Promotes integrated programming
We will combine immediate response to the needs of migrants with programmes designed to reduce vulnerabilities, and protect and empower them. (Art. 1.1)
Defends the principle of humanitarian access
Ensure that migrants have access to humanitarian assistance, essential services, and legal support…and obtain effective and unconditional access to all migrants, irrespective of their legal status. (Art. 1.2)
Requires humanitarian access to and for irregular migrants
Take into account the needs and vulnerabilities of irregular migrants. We shall take steps to respond to their needs, either through direct assistance, referral, or humanitarian advocacy efforts. (Art. 1.3)

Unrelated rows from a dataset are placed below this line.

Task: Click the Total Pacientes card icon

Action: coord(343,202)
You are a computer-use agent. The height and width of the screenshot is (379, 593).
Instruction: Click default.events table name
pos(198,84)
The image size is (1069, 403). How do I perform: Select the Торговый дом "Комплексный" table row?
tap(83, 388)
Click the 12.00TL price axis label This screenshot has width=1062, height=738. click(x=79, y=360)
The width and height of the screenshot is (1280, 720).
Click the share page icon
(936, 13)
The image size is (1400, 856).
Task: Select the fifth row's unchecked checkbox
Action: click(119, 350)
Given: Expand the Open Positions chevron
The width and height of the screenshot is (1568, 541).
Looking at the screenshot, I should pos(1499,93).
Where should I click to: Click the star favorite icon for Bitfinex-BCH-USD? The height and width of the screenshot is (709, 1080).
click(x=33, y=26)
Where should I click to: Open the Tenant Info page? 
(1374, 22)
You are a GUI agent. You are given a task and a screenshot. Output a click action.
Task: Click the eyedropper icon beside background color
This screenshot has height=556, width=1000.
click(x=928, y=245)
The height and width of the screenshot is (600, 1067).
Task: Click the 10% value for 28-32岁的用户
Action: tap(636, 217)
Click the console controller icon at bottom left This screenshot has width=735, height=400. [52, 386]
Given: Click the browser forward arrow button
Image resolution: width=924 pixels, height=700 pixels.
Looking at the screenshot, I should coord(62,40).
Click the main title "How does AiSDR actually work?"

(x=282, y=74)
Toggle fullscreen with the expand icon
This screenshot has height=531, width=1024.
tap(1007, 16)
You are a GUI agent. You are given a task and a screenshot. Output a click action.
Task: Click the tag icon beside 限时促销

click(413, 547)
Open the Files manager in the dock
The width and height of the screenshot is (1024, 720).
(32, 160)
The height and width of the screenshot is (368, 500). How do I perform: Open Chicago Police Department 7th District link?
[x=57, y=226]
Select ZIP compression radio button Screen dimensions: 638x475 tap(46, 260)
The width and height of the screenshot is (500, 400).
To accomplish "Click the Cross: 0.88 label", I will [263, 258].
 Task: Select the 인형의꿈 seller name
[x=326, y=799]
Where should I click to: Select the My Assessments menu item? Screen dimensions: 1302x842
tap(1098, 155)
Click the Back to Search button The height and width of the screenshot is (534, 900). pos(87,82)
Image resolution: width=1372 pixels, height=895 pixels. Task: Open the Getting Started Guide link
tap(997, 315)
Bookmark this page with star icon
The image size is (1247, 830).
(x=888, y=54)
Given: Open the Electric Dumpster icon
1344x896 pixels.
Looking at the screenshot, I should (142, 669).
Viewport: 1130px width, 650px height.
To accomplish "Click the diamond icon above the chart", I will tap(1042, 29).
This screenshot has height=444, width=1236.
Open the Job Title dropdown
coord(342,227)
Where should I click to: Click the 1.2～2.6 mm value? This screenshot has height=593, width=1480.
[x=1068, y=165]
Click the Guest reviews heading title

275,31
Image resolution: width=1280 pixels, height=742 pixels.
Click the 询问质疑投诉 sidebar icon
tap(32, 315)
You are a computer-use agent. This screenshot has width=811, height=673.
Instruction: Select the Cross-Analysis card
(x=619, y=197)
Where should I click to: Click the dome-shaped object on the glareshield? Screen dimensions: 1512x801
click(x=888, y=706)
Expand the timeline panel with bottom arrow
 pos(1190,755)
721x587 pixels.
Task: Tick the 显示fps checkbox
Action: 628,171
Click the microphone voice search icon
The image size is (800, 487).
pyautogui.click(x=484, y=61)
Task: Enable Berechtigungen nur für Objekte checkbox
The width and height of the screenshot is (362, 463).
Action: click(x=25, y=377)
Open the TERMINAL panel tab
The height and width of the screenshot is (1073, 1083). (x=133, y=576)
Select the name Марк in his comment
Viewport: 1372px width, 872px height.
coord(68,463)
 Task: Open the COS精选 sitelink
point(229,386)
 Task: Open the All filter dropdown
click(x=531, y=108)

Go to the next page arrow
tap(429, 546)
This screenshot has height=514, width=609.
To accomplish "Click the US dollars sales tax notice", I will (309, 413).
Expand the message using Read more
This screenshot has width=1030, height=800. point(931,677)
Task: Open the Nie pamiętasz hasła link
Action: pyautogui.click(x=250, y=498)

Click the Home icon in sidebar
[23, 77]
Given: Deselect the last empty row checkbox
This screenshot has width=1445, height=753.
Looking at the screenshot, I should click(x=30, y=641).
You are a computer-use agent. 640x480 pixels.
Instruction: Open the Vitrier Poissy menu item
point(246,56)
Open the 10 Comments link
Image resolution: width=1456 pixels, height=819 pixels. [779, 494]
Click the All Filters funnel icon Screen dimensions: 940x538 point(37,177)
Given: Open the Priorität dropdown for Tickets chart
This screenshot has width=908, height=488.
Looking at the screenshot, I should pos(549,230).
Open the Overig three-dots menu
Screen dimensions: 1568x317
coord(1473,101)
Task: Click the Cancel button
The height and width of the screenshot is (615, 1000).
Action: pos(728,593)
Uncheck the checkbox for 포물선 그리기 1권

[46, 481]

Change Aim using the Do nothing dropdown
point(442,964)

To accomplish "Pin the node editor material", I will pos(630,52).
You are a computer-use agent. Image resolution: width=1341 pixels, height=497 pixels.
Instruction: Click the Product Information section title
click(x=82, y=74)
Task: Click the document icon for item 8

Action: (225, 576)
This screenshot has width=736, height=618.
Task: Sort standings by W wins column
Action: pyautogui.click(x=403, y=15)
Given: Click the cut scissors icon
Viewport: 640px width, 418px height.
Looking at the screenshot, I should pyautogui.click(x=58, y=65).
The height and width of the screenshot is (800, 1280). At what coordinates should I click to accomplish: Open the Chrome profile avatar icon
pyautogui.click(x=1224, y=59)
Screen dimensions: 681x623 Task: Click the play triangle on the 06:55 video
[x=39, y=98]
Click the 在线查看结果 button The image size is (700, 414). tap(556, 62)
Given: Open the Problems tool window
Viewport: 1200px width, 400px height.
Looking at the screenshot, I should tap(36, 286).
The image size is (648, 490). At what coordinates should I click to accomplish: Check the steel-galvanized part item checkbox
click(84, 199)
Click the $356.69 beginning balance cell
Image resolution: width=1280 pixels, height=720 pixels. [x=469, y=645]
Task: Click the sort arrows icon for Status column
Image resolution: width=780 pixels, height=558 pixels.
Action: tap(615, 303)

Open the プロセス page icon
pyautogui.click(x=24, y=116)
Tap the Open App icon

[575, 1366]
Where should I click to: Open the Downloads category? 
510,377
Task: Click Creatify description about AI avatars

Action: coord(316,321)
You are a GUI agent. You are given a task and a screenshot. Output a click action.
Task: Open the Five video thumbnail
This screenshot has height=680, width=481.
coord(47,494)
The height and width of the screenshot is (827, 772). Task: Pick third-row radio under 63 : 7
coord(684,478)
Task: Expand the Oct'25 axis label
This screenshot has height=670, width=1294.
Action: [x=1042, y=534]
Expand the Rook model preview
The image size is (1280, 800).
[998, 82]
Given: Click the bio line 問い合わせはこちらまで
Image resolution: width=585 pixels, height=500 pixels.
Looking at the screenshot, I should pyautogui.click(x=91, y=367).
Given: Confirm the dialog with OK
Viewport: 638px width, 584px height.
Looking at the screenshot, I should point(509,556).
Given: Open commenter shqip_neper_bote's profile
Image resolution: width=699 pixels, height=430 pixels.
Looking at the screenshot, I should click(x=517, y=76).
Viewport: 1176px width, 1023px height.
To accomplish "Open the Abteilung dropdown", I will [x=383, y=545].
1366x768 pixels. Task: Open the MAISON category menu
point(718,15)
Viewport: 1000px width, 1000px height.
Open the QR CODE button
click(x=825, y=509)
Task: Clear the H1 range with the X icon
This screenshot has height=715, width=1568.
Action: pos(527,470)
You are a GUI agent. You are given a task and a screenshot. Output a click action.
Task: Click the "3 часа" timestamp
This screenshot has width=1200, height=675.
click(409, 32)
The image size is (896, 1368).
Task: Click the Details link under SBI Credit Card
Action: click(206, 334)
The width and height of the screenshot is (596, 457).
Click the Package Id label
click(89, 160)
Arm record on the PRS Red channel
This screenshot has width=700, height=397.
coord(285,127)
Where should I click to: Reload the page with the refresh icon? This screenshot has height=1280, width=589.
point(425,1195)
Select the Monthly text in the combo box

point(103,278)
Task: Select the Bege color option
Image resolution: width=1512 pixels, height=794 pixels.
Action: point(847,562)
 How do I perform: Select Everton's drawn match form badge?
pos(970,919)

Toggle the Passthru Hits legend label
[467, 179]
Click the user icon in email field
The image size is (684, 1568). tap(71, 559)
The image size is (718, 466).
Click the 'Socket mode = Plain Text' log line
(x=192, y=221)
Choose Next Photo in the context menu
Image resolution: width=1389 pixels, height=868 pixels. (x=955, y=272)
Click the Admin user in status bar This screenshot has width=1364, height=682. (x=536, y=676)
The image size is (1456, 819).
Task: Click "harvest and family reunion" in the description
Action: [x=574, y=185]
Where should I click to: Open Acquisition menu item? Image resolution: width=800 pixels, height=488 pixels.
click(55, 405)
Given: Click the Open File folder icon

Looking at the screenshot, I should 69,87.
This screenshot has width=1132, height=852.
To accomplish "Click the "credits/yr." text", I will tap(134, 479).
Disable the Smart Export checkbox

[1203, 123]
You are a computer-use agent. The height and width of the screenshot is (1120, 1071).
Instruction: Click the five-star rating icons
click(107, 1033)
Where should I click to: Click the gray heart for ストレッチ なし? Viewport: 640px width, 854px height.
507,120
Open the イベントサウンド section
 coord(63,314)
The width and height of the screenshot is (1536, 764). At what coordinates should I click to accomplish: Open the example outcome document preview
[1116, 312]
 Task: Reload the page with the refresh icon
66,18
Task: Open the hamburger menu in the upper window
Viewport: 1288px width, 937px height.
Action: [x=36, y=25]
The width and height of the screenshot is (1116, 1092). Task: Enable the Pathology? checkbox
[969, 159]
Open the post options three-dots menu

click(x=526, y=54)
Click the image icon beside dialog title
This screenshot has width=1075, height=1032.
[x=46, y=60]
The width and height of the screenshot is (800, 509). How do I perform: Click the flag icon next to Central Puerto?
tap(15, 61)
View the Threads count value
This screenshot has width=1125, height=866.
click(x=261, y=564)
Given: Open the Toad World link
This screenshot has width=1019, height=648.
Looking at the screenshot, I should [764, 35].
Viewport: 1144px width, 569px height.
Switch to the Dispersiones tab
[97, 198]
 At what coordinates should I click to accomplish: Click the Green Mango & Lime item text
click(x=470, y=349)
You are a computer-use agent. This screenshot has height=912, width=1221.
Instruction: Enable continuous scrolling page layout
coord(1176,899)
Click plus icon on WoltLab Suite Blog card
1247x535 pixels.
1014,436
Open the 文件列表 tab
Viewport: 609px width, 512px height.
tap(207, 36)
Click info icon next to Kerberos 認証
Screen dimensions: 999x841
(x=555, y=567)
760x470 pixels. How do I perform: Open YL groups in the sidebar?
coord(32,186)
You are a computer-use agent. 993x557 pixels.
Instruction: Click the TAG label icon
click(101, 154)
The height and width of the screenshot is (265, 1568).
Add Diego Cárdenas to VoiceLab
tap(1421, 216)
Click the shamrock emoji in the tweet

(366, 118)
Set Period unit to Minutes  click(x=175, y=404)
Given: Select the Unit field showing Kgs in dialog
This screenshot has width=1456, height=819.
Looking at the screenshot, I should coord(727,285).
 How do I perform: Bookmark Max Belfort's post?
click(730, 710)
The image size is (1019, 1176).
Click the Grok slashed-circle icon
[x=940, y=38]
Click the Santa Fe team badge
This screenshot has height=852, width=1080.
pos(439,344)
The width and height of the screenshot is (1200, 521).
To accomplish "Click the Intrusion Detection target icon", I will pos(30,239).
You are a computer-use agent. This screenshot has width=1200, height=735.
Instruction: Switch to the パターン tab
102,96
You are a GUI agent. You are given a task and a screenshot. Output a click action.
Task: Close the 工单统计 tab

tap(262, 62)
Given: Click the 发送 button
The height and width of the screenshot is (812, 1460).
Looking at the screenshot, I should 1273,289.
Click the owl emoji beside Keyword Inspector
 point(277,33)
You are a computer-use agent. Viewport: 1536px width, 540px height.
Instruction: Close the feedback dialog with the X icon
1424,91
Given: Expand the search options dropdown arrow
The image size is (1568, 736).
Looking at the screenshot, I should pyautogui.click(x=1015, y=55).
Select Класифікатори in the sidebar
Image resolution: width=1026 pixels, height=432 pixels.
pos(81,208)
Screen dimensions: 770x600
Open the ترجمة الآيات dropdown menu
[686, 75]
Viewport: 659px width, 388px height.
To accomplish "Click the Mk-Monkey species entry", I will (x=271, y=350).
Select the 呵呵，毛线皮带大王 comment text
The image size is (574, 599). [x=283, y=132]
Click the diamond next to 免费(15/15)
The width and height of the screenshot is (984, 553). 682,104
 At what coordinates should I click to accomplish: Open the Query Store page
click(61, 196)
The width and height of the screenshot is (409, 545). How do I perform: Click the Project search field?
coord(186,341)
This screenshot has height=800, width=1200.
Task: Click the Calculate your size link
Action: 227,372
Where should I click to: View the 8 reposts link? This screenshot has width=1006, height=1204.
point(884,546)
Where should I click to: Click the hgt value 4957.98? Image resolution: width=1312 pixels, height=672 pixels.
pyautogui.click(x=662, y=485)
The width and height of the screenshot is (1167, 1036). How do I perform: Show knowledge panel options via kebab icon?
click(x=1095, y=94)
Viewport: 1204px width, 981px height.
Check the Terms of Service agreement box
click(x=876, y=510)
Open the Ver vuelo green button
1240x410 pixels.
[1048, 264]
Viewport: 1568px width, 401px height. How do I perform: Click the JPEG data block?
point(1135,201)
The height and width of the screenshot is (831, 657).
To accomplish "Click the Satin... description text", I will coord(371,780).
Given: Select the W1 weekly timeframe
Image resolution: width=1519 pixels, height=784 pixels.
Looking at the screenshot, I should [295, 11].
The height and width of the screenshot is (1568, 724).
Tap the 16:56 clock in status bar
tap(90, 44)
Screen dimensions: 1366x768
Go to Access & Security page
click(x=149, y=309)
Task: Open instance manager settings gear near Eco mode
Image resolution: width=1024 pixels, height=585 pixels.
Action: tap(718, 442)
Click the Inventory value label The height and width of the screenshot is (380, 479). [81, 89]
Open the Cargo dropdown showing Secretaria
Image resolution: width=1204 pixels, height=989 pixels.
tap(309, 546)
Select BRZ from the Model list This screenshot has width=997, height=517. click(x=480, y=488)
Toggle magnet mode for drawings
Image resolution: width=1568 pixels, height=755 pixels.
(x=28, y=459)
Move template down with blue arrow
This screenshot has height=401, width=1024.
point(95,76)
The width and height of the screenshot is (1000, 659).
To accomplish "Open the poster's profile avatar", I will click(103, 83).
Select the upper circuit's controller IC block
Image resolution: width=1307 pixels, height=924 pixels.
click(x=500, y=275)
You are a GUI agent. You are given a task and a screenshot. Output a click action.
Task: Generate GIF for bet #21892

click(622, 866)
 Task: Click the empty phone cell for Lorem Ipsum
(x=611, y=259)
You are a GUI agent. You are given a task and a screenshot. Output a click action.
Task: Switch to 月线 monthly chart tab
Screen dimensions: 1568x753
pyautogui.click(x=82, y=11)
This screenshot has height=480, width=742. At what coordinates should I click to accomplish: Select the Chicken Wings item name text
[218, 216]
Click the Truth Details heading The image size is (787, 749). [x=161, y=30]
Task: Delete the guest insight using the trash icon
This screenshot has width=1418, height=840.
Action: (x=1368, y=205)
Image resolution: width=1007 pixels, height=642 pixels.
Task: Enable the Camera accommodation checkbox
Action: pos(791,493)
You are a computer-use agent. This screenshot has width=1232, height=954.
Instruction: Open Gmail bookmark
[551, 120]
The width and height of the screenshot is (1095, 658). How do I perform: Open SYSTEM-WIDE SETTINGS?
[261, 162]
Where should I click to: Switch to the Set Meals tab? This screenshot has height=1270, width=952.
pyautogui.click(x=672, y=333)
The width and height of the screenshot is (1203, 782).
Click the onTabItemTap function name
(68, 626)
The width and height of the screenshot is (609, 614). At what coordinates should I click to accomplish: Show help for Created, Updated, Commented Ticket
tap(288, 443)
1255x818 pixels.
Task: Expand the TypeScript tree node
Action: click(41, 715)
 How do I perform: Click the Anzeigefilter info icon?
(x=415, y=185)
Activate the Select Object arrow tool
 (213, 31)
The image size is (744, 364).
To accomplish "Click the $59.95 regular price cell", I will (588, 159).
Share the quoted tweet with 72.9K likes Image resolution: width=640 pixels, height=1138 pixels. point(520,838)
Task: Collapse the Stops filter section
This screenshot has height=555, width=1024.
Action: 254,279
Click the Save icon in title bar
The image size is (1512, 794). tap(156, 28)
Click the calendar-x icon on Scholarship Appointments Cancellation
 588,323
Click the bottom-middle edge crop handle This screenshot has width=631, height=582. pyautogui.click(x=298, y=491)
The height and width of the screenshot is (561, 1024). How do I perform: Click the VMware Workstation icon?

Aims at humanizing migrants,rather than excluding them
We will involve migrants in their host communities (Art. 3.2) and integrate members of migrant communities as staff and volunteers into the National Society. (Art. 3.3)
Addresses legal issues as they concern needs + vulnerabilities
Sensitize partners and the public to the principle that no migrant is without rights, regardless of their legal status. (Art. 4.2)
Aims at individual assistance and protection in mixed migration
Support the right of mixed migrant groups to be considered on an individual basis and assist them to assert individual claims through adequate procedures. (Art. 7.4)
Mobilises against migratory pressures
Migratory pressures can be related to social and economic distress; linked to environmental degradation, natural or man-made hazards, or due to persecution, armed conflict, and violence. Supporting disaster preparedness and building resilience, we can contribute to alleviating pressures that induce people to migrate against their will and desire.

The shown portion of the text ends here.